··· Material provided ···

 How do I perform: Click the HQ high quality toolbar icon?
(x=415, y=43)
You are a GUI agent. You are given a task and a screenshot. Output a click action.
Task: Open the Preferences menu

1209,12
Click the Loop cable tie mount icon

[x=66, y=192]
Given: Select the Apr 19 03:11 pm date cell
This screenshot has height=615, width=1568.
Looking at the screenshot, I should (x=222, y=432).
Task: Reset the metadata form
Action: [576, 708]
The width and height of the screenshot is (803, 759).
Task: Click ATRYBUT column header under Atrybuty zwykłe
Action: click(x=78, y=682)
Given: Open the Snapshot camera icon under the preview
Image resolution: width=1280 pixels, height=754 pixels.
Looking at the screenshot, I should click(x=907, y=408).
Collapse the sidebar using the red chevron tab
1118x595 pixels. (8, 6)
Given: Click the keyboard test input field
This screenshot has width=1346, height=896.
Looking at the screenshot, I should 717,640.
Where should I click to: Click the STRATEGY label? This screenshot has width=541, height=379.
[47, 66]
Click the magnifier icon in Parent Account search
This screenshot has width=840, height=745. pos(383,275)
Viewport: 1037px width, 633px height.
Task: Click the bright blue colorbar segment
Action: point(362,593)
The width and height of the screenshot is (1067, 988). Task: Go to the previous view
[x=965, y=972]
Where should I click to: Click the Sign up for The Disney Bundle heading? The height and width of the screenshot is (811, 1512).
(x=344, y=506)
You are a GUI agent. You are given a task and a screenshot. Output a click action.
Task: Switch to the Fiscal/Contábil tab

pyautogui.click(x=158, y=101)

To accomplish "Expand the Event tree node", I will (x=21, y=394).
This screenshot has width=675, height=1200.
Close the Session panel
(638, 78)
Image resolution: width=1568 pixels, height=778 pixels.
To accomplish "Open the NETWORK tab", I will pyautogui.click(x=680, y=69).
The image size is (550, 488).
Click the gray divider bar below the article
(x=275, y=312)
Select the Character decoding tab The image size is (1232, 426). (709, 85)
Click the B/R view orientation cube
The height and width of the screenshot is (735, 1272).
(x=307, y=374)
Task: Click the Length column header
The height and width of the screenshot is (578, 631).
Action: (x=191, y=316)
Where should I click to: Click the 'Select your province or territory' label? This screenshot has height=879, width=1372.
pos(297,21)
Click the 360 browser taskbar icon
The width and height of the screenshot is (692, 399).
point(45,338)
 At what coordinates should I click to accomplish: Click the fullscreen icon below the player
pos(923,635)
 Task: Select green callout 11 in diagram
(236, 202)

···

■ Task goal ■
In this exercise, reproduce each line above exactly.

■ Exercise response ■
 How do I perform: Click the HQ high quality toolbar icon?
(x=415, y=43)
You are a GUI agent. You are given a task and a screenshot. Output a click action.
Task: Open the Preferences menu

1209,12
Click the Loop cable tie mount icon

[x=66, y=192]
Given: Select the Apr 19 03:11 pm date cell
This screenshot has height=615, width=1568.
Looking at the screenshot, I should (x=222, y=432).
Task: Reset the metadata form
Action: [576, 708]
The width and height of the screenshot is (803, 759).
Task: Click ATRYBUT column header under Atrybuty zwykłe
Action: click(x=78, y=682)
Given: Open the Snapshot camera icon under the preview
Image resolution: width=1280 pixels, height=754 pixels.
Looking at the screenshot, I should click(x=907, y=408).
Collapse the sidebar using the red chevron tab
1118x595 pixels. (8, 6)
Given: Click the keyboard test input field
This screenshot has width=1346, height=896.
Looking at the screenshot, I should 717,640.
Where should I click to: Click the STRATEGY label? This screenshot has width=541, height=379.
[47, 66]
Click the magnifier icon in Parent Account search
This screenshot has width=840, height=745. pos(383,275)
Viewport: 1037px width, 633px height.
Task: Click the bright blue colorbar segment
Action: point(362,593)
The width and height of the screenshot is (1067, 988). Task: Go to the previous view
[x=965, y=972]
Where should I click to: Click the Sign up for The Disney Bundle heading? The height and width of the screenshot is (811, 1512).
(x=344, y=506)
You are a GUI agent. You are given a task and a screenshot. Output a click action.
Task: Switch to the Fiscal/Contábil tab

pyautogui.click(x=158, y=101)

To accomplish "Expand the Event tree node", I will (x=21, y=394).
This screenshot has width=675, height=1200.
Close the Session panel
(638, 78)
Image resolution: width=1568 pixels, height=778 pixels.
To accomplish "Open the NETWORK tab", I will pyautogui.click(x=680, y=69).
The image size is (550, 488).
Click the gray divider bar below the article
(x=275, y=312)
Select the Character decoding tab The image size is (1232, 426). (709, 85)
Click the B/R view orientation cube
The height and width of the screenshot is (735, 1272).
(x=307, y=374)
Task: Click the Length column header
The height and width of the screenshot is (578, 631).
Action: (x=191, y=316)
Where should I click to: Click the 'Select your province or territory' label? This screenshot has height=879, width=1372.
pos(297,21)
Click the 360 browser taskbar icon
The width and height of the screenshot is (692, 399).
point(45,338)
 At what coordinates should I click to accomplish: Click the fullscreen icon below the player
pos(923,635)
 Task: Select green callout 11 in diagram
(236, 202)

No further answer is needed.